Why can a lambda for collections.defaultdict have no arguments?

In python I have the following line of code:

my_var = collections.defaultdict(lambda: collections.defaultdict(collections.defaultdict(float)))


I don't understand what it is doing. One of the things I don't understand is how we have not specified any variables for the lambda function.

Answer

The default_factory argument to defaultdict should be a function that doesn't accept any arguments which creates and returns an object which will become the value of any non-existent entries that get referenced.

One way to provide such a function is to create an anonymous one using an inline lambda expression. Another way is to use the name of a built-in function the creates and returns one of the built-in types, like float, int, tuple, etc. When any of those are called without an argument, the value of the object returned will have some default value — typically something like zero or empty.

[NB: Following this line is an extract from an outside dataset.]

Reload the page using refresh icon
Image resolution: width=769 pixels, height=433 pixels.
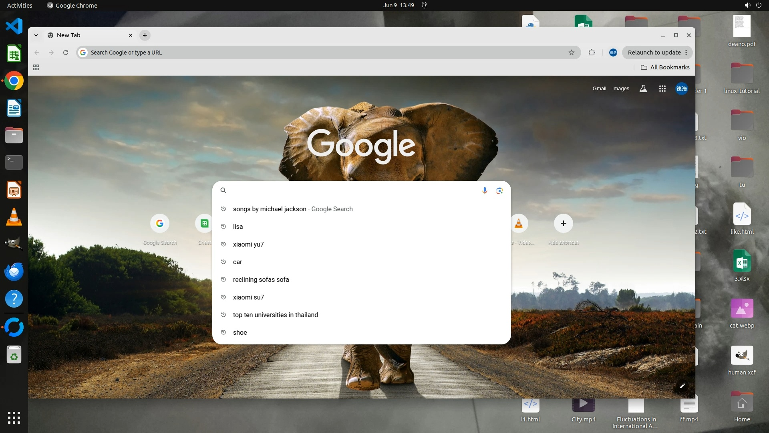(x=66, y=53)
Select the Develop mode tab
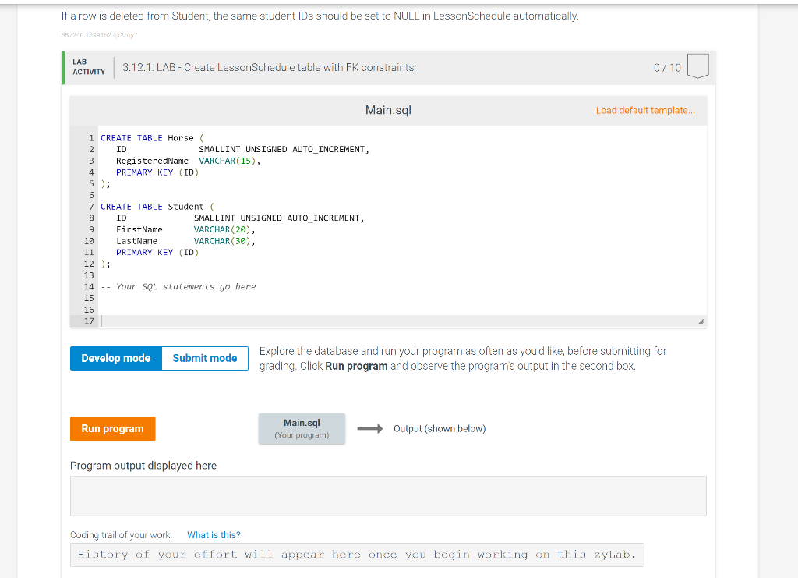The image size is (798, 578). click(115, 358)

First of all, you can make code like you have more readable by formatting it like this:

my_var = collections.defaultdict(
            lambda: collections.defaultdict(
                collections.defaultdict(float)))

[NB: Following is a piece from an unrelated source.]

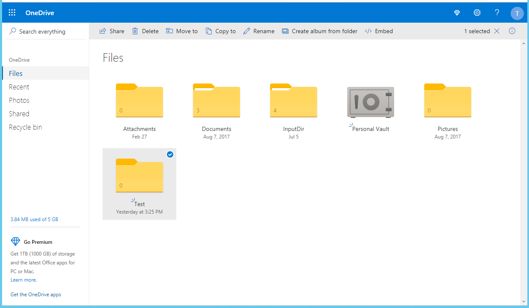
Task: Open the Help menu
Action: tap(497, 13)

However, (in either form) it's incorrect, since some of the defaultdict calls don't have callable function arguments. Because Python is an interpreted language you won't know this until you try to use my_var. For example something like:

my_var['level1']['level2']['level3'] = 42.

would result in:

TypeError: first argument must be callable or None

This can be fixed by adding another lambda:

my_var = collections.defaultdict(
            lambda: collections.defaultdict(
                lambda: collections.defaultdict(float)))  # need lambda here, too

and afterwards the preceding assignment will won't be considered an error.

Since defaultdict is a subclass of the built-in dict class, you can use the json module to pretty-print instances of one:

import collections

my_var = collections.defaultdict(
            lambda: collections.defaultdict(
                lambda: collections.defaultdict(float)))

import json  # for pretty printing dictionaries

# Auto-creates the 3 levels of dictionaries needed.
my_var['level1']['level2']['level3A'] = 42.

# Similar to above but additionally auto-creates a
# my_var['level1']['level2']['level3B'] entry with default value of 0.0
my_var['level1']['level2']['level3C'] = my_var['level1']['level2']['level3B'] + 1

print(json.dumps(my_var, indent=4))

Output:

{
    "level1": {
        "level2": {
            "level3A": 42.0, 
            "level3B": 0.0, 
            "level3C": 1.0
        }
    }
}

I think you should be able to understand what it does now — but let me know if not.